**Exercise requirements**
Show every row below that contains the string "height", matching case exactly.

**Data entries**

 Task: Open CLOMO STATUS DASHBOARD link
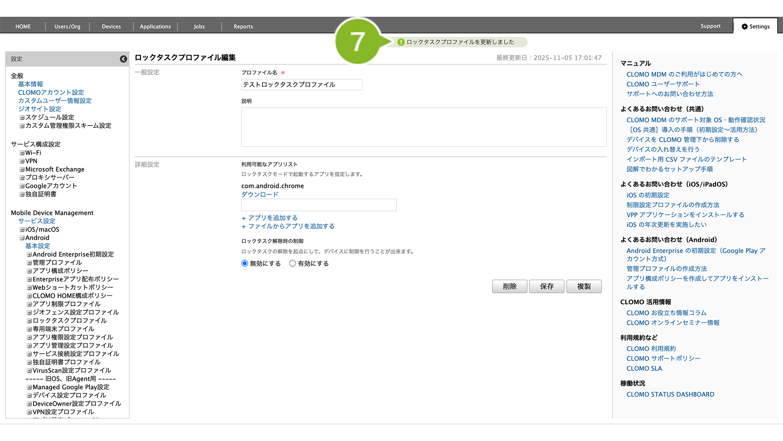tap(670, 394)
---
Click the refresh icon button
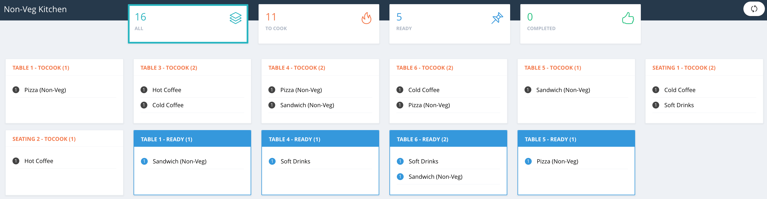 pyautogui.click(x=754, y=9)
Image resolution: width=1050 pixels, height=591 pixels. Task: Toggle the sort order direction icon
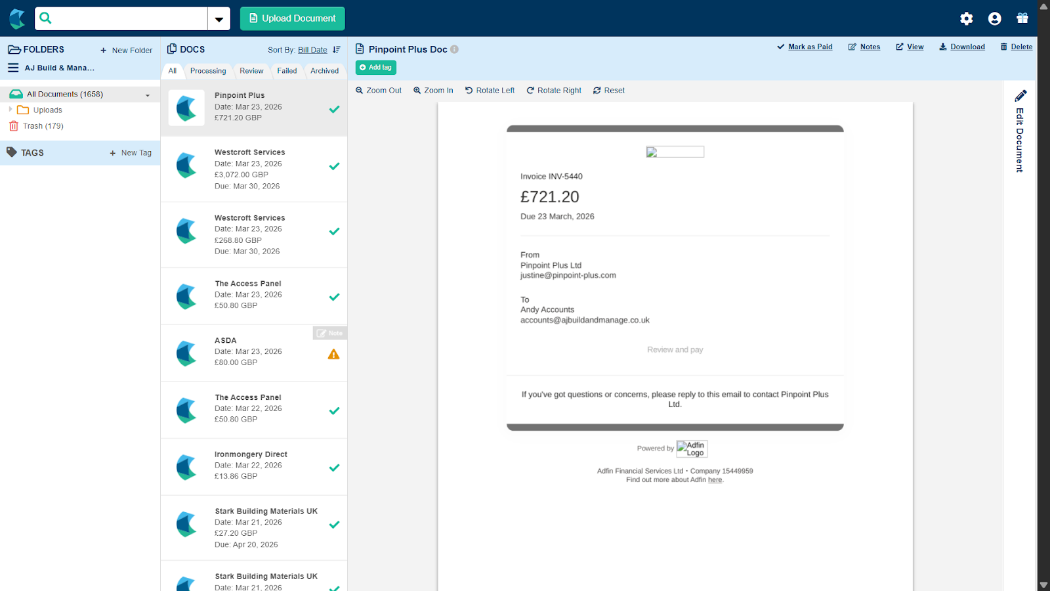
...
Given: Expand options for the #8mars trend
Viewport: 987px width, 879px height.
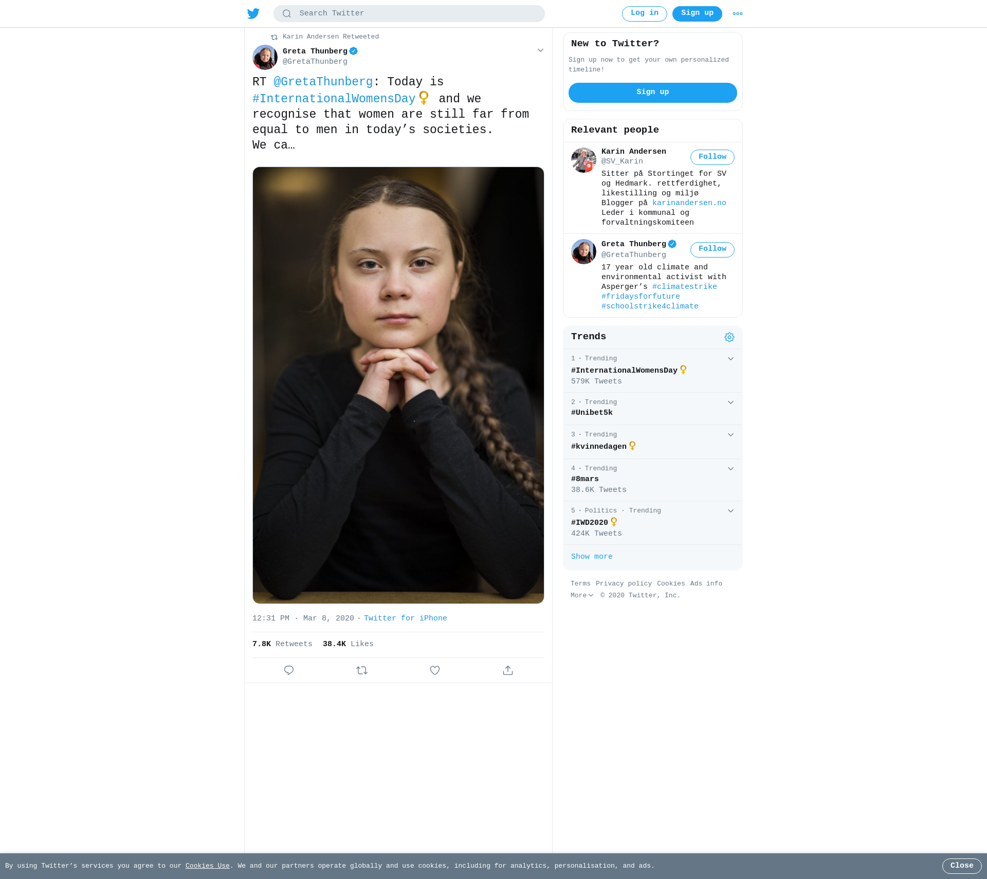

**Problem solution**
Image resolution: width=1050 pixels, height=591 pixels. Task: Toggle the sort order direction icon
Viewport: 987px width, 879px height.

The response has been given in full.